The Court of Appeal has issued its ruling in Adaptive Spectrum and Signal Alignment Inc v British Telecommunications plc [2023] EWCA Civ 451. The case concerned a contract between Adaptive Spectrum and Signal Alignment Inc (ASSIA) and British Telecommunications plc (BT) to settle several international patent disputes concerning home broadband internet connection technology. Amongst other things the settlement terms involved each side granting a patent licence to the other. Here, the issue was about the scope of the licence granted by ASSIA to BT and whether a BT service called VULA was licensed or not. ASSIA contended that VULA was not licensed within the relevant terms, whereas BT argued that it was.

ASSIA holds several patents in the field of digital subscriber line (DSL) technology, which enables copper wires originally used for voice telephony to deliver broadband internet access. ASSIA offers licences of its DSL technology various service providers such as Sky and Talk Talk.

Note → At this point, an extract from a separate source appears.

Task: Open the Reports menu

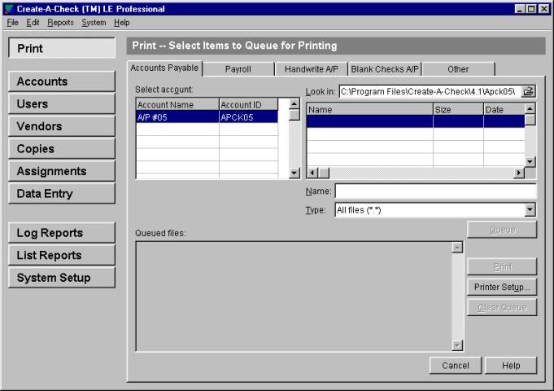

BUT owns most of the copper telephone wires in the UK and sells access to them to service providers, along with other services. VULA is a type of data connection which service providers have increasingly opted for. This has reduced the take up of line management technology from ASSIA.

There was previously litigation between ASSIA and BT regarding patent infringement and they entered into a licence agreement and settlement agreement in 2015. The agreements included cross-licences for one party to the other in respect of each party’s relevant patents within a certain, party specific, field of use.

In August 2019, ASSIA became concerned that Sky might be infringing its patents by providing a broadband service to Sky’s customers. The services were in face providing using BT VULA lines, with Sky providing a modem to those customers. Sky’s response was that it was “retailing BT Openreach’s wholesale network” and that it understood BT had licenced all relevant patents from ASSIA. Sky directed ASSIA to BT.

ASSIA subsequently commenced the proceedings. It sought a declaration about the scope of the licence, and that the licence agreement did not grant BT the right to provide services within ASSIA’s patent rights on behalf of any service providers to that service provider’s retail customers, where the service provider supplied a modem to the retail customer.

At first instance the judge found that BT was not providing an internet connection service. It was providing the VULA service to the service provider and not the end user. Therefore the service being provided by BT was not being provided to the customer “on behalf of” the service provider and the settlement agreement did not carve that service out of the patent licence and ASSIA’s claim failed.

The judge also held that considerations of business common sense and the relevant context supported BT’s case. A purpose of this contract was to settle patent disputes. It is also not in dispute that both parties knew when they entered the agreement that BT was offering its VULA service to service providers, and that in such cases service providers were generally providing modems to end users.

ASSIA appealed, arguing that the judge had wrongly construed the relevant clause from the perspective of an uninformed end user, in place of the informed reasonable reader. ASSIA also argued that the conclusion that the VULA service was not provided to end users was wrong; and that the judgment considered and applied consideration of commercial common sense in the absence of any ambiguity in the wording of the clause.

The Court of Appeal unanimously dismissed the appeal, holding that VULA is licensed under the patent licence. The commercial purpose of the contract as a settlement of patent litigation, the fact that one of the actions expressly cited in the recitals was a patent dispute about VULA, and business common sense, all strongly favoured an interpretation which does not carve the known VULA service outside the scope of the licence.